Non-GAAP financial measures may not provide information that is directly comparable to information provided by other companies in Procore's industry, as other companies in the industry may calculate non-GAAP financial measures differently. In addition, there are limitations in using non-GAAP financial measures because non-GAAP financial measures are not prepared in accordance with GAAP, may be different from non-GAAP financial measures used by other companies, and exclude expenses that may have a material impact on Procore's reported financial results. Further, stock-based compensation expense has been, and will continue to be for the foreseeable future, a significant recurring expense in Procore's business and an important part of the compensation provided to its employees. The presentation of non-GAAP financial information is not meant to be considered in isolation or as a substitute for the directly comparable financial measures prepared in accordance with GAAP. Investors should review the reconciliation of non-GAAP financial measures to the comparable GAAP financial measures included below, and not rely on any single financial measure to evaluate Procore's business.

Dataset excerpts »
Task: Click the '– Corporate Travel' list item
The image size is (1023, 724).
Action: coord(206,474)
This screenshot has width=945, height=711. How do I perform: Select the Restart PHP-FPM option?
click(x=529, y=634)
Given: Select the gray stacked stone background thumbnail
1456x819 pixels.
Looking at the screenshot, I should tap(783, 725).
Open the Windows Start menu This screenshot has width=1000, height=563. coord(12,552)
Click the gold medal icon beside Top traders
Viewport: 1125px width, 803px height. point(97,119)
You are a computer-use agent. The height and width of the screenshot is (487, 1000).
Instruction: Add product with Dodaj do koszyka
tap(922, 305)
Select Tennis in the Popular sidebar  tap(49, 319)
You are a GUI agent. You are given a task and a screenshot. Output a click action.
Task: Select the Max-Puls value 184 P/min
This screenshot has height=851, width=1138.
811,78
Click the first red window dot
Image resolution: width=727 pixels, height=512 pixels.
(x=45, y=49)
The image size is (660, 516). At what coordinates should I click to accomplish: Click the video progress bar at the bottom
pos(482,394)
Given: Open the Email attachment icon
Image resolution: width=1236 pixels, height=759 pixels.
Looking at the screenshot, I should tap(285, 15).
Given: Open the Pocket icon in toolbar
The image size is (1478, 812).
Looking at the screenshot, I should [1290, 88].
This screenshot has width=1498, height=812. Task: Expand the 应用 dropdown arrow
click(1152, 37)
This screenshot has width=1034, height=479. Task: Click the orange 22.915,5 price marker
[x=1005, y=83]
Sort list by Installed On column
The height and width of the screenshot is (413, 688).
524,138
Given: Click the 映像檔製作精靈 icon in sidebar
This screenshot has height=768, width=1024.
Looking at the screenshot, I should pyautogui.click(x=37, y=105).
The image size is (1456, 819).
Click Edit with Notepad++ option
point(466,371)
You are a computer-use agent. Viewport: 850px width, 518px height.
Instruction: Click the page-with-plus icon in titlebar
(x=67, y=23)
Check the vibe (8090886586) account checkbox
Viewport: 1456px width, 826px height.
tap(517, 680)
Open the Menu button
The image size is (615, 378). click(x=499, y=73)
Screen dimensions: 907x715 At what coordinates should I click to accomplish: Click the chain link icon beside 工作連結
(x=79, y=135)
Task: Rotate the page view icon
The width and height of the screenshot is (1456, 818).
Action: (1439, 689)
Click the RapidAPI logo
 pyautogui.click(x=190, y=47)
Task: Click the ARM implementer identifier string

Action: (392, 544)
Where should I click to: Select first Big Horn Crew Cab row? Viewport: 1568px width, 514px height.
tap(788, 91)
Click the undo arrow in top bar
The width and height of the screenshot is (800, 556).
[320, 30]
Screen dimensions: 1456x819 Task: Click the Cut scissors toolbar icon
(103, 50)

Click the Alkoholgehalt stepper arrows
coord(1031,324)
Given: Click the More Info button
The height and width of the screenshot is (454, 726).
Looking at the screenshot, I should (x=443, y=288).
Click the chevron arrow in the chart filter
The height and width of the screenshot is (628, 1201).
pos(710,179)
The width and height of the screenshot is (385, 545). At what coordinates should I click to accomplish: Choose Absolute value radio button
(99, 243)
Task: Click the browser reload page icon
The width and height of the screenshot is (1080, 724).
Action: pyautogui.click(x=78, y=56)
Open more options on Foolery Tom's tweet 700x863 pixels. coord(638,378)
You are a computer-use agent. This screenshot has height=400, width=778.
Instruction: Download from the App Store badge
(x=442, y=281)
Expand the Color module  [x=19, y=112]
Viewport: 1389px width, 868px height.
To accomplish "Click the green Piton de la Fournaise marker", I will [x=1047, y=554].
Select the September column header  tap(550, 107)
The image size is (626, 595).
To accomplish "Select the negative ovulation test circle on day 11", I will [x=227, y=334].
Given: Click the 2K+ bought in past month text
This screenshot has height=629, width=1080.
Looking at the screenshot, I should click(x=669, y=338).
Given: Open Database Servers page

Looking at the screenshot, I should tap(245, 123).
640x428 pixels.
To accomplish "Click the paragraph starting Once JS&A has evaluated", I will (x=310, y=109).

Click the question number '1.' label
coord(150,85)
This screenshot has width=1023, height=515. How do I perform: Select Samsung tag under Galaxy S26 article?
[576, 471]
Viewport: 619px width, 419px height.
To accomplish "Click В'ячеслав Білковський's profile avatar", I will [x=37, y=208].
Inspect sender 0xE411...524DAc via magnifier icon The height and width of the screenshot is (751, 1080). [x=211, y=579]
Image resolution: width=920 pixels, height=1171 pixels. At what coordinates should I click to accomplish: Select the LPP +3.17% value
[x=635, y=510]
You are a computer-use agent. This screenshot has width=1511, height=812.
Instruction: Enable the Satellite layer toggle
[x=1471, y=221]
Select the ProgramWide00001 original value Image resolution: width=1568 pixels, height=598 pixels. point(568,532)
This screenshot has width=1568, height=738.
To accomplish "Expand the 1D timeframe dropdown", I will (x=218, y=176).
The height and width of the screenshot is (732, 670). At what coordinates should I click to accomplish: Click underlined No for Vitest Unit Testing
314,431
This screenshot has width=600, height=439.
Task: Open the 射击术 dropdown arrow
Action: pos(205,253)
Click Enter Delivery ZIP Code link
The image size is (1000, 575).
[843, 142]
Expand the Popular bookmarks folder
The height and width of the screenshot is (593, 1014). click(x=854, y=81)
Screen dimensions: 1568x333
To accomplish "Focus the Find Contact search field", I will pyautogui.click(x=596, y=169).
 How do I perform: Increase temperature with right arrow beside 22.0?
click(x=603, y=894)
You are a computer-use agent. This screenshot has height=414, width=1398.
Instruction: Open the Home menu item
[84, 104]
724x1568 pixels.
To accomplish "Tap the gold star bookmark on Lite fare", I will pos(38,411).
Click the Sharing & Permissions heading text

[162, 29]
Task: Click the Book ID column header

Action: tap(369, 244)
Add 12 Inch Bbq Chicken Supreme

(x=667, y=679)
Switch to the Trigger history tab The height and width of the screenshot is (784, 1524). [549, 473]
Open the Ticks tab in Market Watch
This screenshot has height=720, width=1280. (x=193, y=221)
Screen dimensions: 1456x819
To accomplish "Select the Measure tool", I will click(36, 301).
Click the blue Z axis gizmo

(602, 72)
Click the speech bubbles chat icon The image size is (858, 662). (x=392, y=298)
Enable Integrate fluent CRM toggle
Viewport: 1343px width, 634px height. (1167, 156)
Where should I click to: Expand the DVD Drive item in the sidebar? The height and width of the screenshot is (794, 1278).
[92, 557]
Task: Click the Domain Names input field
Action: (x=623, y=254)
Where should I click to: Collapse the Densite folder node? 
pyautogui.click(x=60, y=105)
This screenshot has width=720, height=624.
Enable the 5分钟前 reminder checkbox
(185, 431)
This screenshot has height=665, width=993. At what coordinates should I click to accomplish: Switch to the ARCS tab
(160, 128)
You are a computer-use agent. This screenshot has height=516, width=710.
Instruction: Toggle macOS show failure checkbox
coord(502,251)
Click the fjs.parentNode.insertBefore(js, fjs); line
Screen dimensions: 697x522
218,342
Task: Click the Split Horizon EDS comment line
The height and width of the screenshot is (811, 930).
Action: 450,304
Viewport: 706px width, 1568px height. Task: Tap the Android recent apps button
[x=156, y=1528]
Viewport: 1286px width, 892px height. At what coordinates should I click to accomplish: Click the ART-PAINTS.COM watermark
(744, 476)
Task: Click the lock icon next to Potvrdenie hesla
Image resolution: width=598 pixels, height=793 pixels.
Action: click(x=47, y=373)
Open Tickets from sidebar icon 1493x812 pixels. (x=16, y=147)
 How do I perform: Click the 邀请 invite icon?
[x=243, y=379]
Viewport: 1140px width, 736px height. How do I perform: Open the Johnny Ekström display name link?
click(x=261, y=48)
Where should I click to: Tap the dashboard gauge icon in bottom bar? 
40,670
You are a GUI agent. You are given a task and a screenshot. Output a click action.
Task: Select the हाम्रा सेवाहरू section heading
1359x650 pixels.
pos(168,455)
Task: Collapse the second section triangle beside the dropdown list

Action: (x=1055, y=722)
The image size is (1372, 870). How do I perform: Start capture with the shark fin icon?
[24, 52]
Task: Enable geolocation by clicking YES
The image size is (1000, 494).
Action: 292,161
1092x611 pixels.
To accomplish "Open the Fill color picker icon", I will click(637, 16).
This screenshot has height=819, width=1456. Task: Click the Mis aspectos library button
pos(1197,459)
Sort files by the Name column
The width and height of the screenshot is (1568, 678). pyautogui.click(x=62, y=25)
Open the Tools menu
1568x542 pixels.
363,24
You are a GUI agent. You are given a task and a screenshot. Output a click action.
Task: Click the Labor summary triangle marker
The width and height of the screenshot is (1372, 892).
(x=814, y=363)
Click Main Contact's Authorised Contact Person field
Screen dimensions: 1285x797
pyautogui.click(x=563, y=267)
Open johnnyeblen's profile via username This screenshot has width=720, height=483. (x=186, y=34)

Set of tasks »
(1) Format the stretch of the listing from the line containing "Task: Collapse the" through the line containing "Action: 292,161" as a numbered list, leaving out blank lines.
(2) Resume the passage on Procore's non-GAAP financial measures from where it stops.
The listing has no connection to the passage about Procore's non-GAAP financial measures.

Task answers »
(1)
1. Task: Collapse the second section triangle beside the dropdown list
2. Action: (x=1055, y=722)
3. The image size is (1372, 870). How do I perform: Start capture with the shark fin icon?
4. [24, 52]
5. Task: Enable geolocation by clicking YES
6. The image size is (1000, 494).
7. Action: 292,161

(2)
Free Cash Flow: Procore defines free cash flow as net cash provided by operating activities, less purchases of property and equipment and capitalized software development costs. Procore believes free cash flow is an important liquidity measure of the cash (if any) that is available, after our operating activities and capital expenditures. Procore uses free cash flow in conjunction with traditional GAAP measures to assess its liquidity and evaluate the effectiveness of its business strategies. Once Procore’s business needs and obligations are met, cash can be used to maintain a strong balance sheet and invest in future growth.

Other Metrics

Customer Count: The aforementioned customer count excludes customers acquired from Levelset and Esticom that have not yet been renewed onto standard Procore annual contracts. Remaining Levelset and Esticom legacy customers will be included in our customer metrics once they are renewed onto standard Procore annual contracts or upon integration of the sales process.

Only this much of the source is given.